A semiquantitative calculation is performed for the specific heat of a plane, rigid, electric-dipole rotator having classical interactions with thermal electromagnetic radiation including electromagnetic zero-point radiation. The calculation is termed semiquantitative because of the introduction of an unevaluated parameter to account for the failure (at low frequencies) of a familiar approximation. The calculation seems of interest for three reasons: (i) It provides a rough classical understanding of qualitative behavior which is usually attributed to quantum interactions. (ii) It again emphasizes that in statistical thermodynamics a consistent classical theory including electromagnetism must include electromagnetic zero-point radiation. (iii) It is another step in a general program attempting to use electromagnetic zero-point radiation as an alternative hypothesis to quanta. From the calculation, the specific heat of the rotator is found to vanish with vanishing slope as the temperature $T\to 0$, and to go smoothly over to the traditional classical value $\frac{1}{2}k$ at high temperatures. Moreover, the rotator probability distribution with frequency, which departs from the traditional classical theory at absolute zero, becomes the usual Boltzmann distribution in the limits of high temperature or large moment of inertia.
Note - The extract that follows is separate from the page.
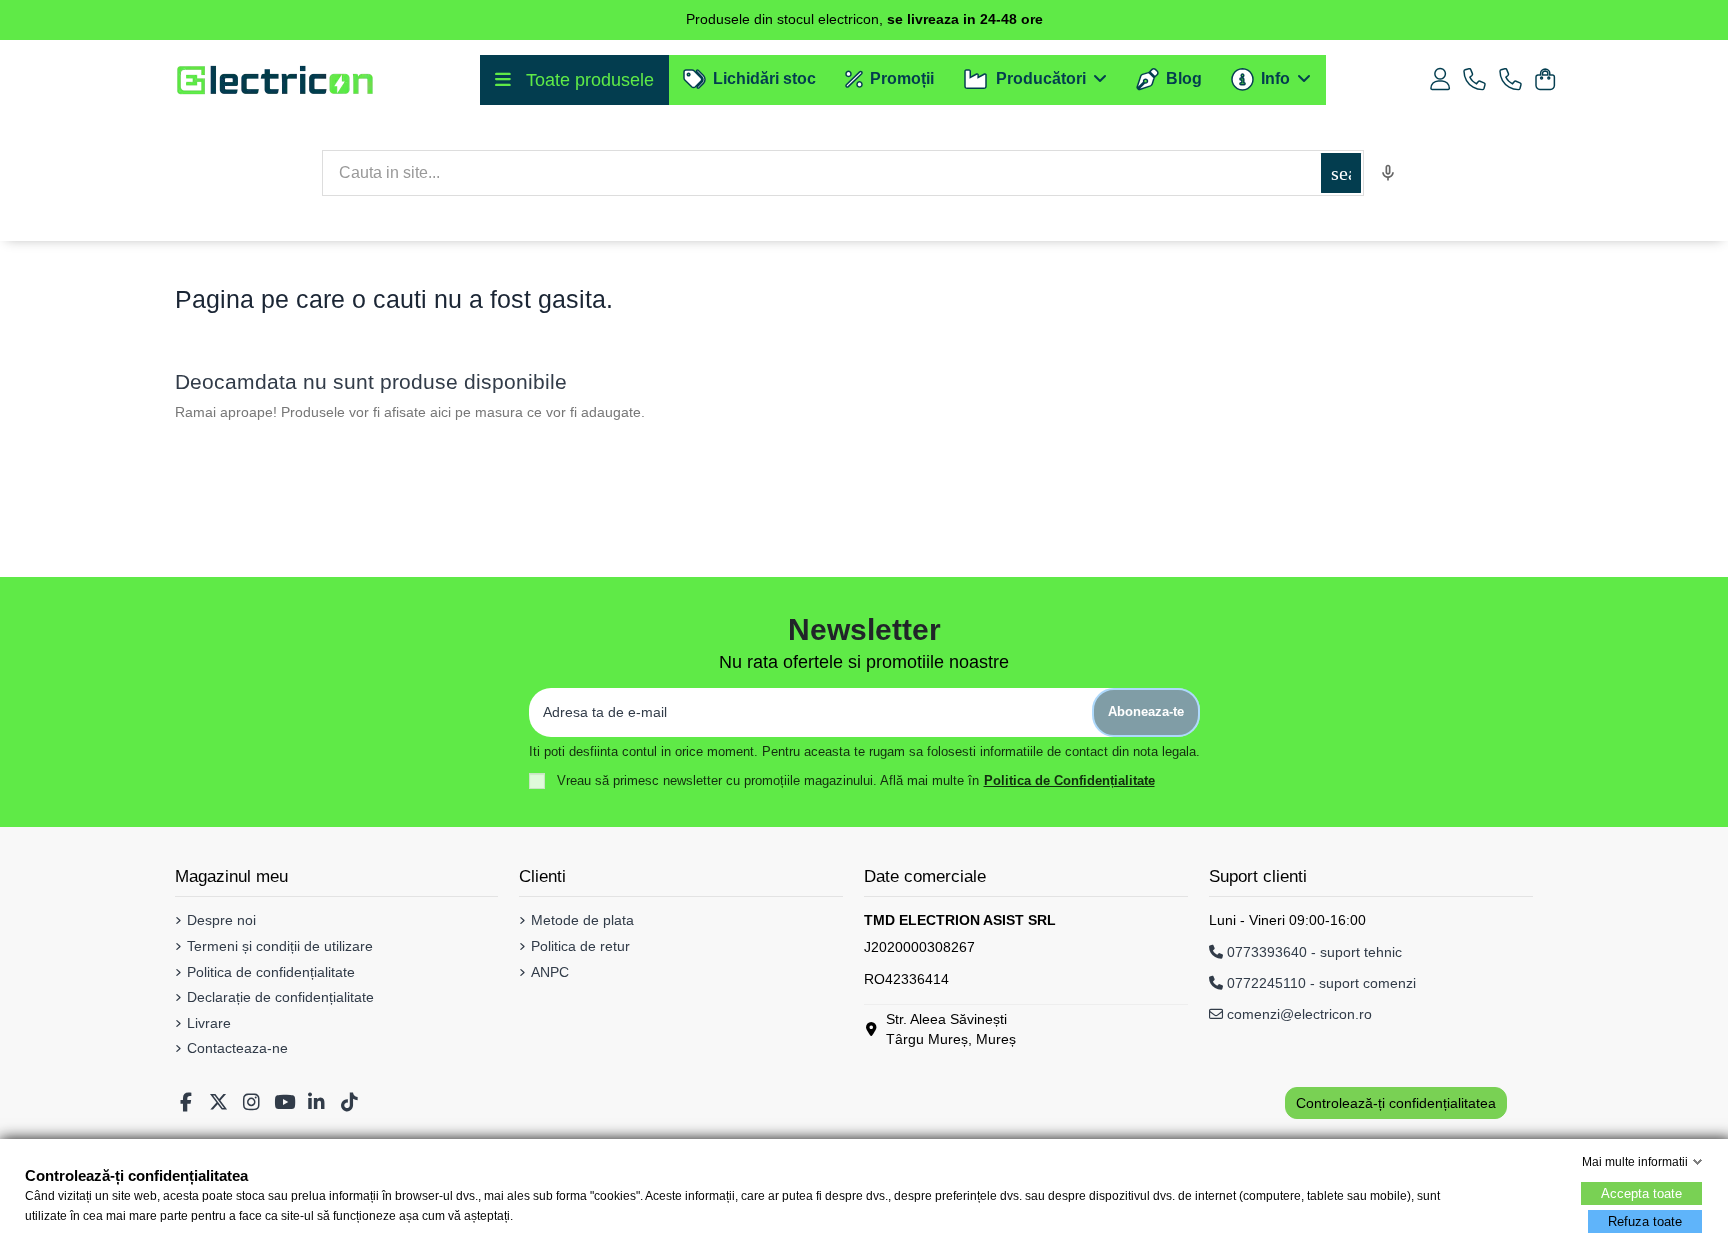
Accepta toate (1641, 1193)
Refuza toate (1645, 1221)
These results are in contrast to the classical calculation of Fokker in 1914 involving the Planck spectrum without zero-point radiation, which found behavior in complete contradiction with experiment—including infinite slope for the specific heat at $T=0\mathrm{}$ and a failure to approach $\frac{1}{2}k$ at high temperatures. Despite some qualitative features in agreement with experiment, it is suggested that the new results cannot be compared directly with quantum theory or with molecular specific heats, because the calculation involving classical radiation damping does not assure a separation of variables from the internal molecular variables, which would also be influenced by electromagnetic zero-point radiation.